Rocket Lab’s Electron rocket is seen venting oxygen vapors during a countdown in New Zealand on Wednesday (U.S. time). Credit: Rocket Lab

Rocket Lab canceled a launch attempt Wednesday in New Zealand to evaluate unexpected sensor data, postponing a mission that will deliver 10 small commercial Earth-imaging satellites to orbit.

The California-based rocket company was planning to launch the mission during a window Wednesday opening at 5:14 p.m. EDT (2114 GMT), or 10:14 a.m. local time Thursday at the Electron rocket’s launch base in New Zealand.

The launch team began loading the rocket with kerosene and liquid oxygen propellants, then officials pushed back the launch time to the end of Wednesday’s window. Rocket Lab finally announced that the mission would have to wait for another day to take off.

Peter Beck, Rocket Lab’s founder and CEO, tweeted the the company scrubbed the launch attempt Wednesday “just to be safe.”

When the mission does blast off, the nearly 60-foot-tall (18-meter) Electron rocket will arc toward the south from Rocket Lab’s privately-owned spaceport on Mahia Peninsula on the east coast of New Zealand’s North Island.

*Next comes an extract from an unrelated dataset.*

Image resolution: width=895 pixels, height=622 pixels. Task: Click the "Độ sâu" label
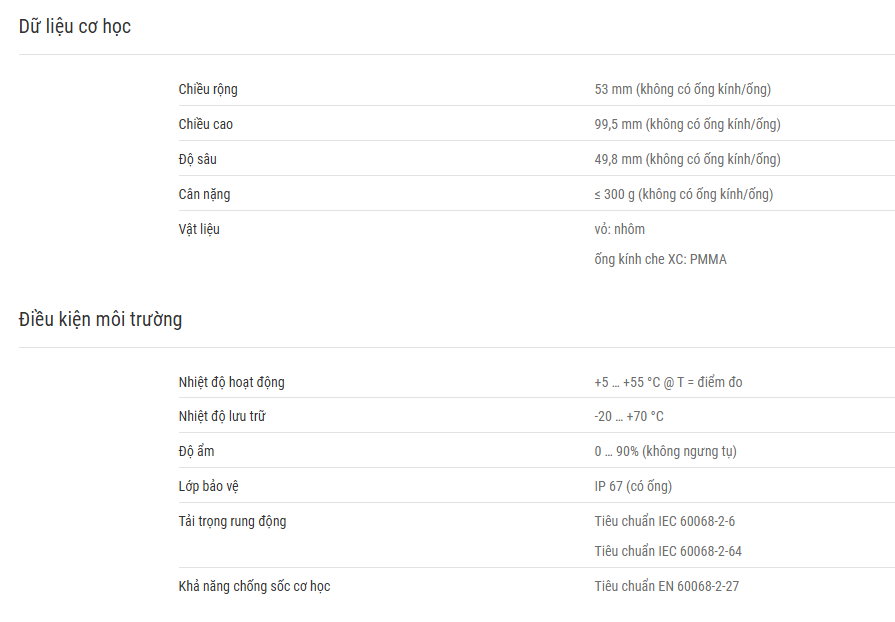click(197, 159)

The Electron rocket’s upper stage will deploy 10 small satellites into a 310-mile-high (500-kilometer) polar orbit. The mission will be the 15th launch of a Rocket Lab Electron booster since May 2017.

The largest spacecraft on the mission is CE-SAT-2B, an Earth observation satellite for Canon Electronics of Japan.

The 78-pound (35.5-kilogram) microsatellite is sitting on top of the rocket. CE-SAT-2B is Canon’s third microsatellite to launch, following an experimental spacecraft that launched in 2017 on an Indian PSLV rocket and a follow-on satellite that launched in July on a previous Rocket Lab mission.

The CE-SAT 1B satellite that launched in July was destroyed when Rocket Lab’s Electron rocket failed before reaching orbit.

According to Canon, CE-SAT-2B carries three types of cameras to be demonstrated in orbit.

“With the newly developed super high sensitivity camera, CE-SAT-2B is capable of observing the Earth during night time,” Canon said in a press release. “The satellite is equipped with three types of cameras including Canon’s mirrorless camera and compact digital camera.

“CE-SAT-2B will go through a two-year demonstration experiment for forthcoming production of cassegrain reflectors as series,” Canon said.

Spaceflight, a Seattle-based launch broker, arranged for the launch of CE-SAT-2B with Rocket Lab.

Nine SuperDove Earth-imaging satellites — each about the size of a large shoebox — are also stowed inside Maxwell deployers on top of the Electron rocket. The SuperDove payloads, built and owned by Planet, will replace five similar satellites — collectively known as “Flock 4e”– that were also lost on Rocket Lab’s failed mission in July.